Factors that can cause marginal land in an area include:

  • Drought, usually occurring in rain-shadow regions.
  • Continuous waterlogging, such as in coastal areas covered by swamps.
  • Soil erosion and mass wasting, typically found in highlands, mountainous areas, and sloped regions. (Mass wasting refers to the downslope movement of soil mass.)
  • Poor land management that neglects environmental sustainability aspects. Critical land may occur in highlands, mountains, sloped areas, or even lowlands.
  • Introduction of long-lasting materials into farmland (non-biodegradable by bacteria), such as plastics. Plastic can persist for about 200 years in the soil, severely disrupting soil fertility.
  • Freezing water, which occurs in polar regions or very high mountains.
  • Pollution, such as pesticides, industrial waste, or mining residues entering farmland via rivers or other pathways, causing farmland to degrade into critical land. Certain pollutants may remain in the soil for years, severely impacting soil fertility.

Marginal land in Indonesia can be found in both wetlands and drylands. According to Suprapto (2003), marginal wetland areas include peatlands, acid sulfate soils, and tidal swamps covering 24 million hectares. Meanwhile, marginal dryland areas include Ultisol soils (47.5 million hectares) and Oxisol soils (18 million hectares). Indonesia, with a coastline of 106,000 km, has a potential coastal sandy area of about 1,060,000 hectares, which also falls into the category of marginal land. Thus, the total marginal land area in Indonesia—across wetlands, drylands, and coastal sandy soils—reaches 90 million hectares, not including ex-mining lands. Millions of hectares of these marginal lands are spread across several islands but have not been properly managed.

According to National Geographic (2014), of the Earth’s total ice-free land area, about 60 trillion m² or 46.5% remains untouched (consisting of forests, high mountains, tundra, and deserts).
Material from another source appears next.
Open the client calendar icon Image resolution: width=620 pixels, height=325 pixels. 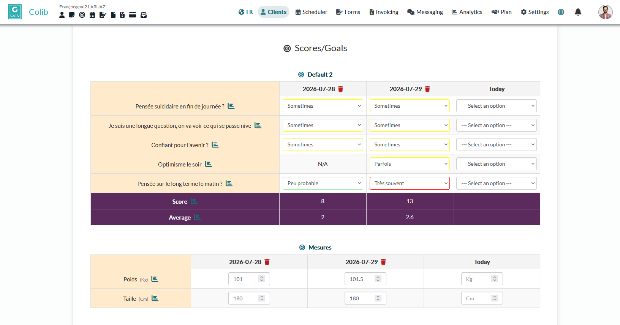click(x=92, y=15)
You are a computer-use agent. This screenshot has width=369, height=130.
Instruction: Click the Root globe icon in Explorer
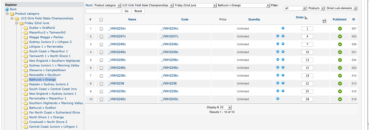[7, 9]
Compared to FAO’s Global Forest Resource Assessment 2010, which states that global forest area covers about 4,033,060,000 hectares, this means there are about 19,669,400,000,000 m² of untouched land outside of forests. This more than 19 trillion m² of land is categorized as marginal land. These lands have low fertility, requiring technological innovations to improve their productivity.

Traditionally, the technology used to rehabilitate marginal land involves adding topsoil until the land is ready for farming. However, the amount required is substantial, up to 20 tons per hectare. This is impractical when compared to the vast extent of marginal land in existence.

Since 1999, PT Indmira, a research and technology-based company, has been developing innovations to utilize marginal land without using topsoil. Indmira applies a soil amendment technology using biostimulant products developed through their research. These soil enhancers consist of nutrients and various microorganisms that improve the physical, biological, and chemical properties of the soil. With biostimulant technology, marginal land can be made ready for agriculture within 2 to 4 weeks.

This biostimulant technology has been applied by PT Indmira to utilize coastal sandy soils in Pandansimo, Yogyakarta, for various agricultural commodities. Coastal sandy land was also utilized in a 2011 collaboration with PT Newmont Nusa Tenggara in a greenbelt project along the mining coastal area. Field conditions typical of coastal regions—sandy texture, high wind speeds, high porosity, low rainfall, and high temperature and salinity—required Indmira’s biostimulant technology to restore the ecosystem of coastal sandy soils. This effort successfully grew Casuarina equisetifolia (cemara trees) as a greenbelt.

Not only effective in utilizing coastal sandy soils, Indmira’s biostimulant technology has also shown great success in reclaiming ex-mining lands. One achievement was seen in the reclamation of ex-mining sites at PT Sanga Coal Indonesia in 2013–2014. This success brought fresh optimism for ex-mining land conservation, helping minimize environmental damage caused by mining activities.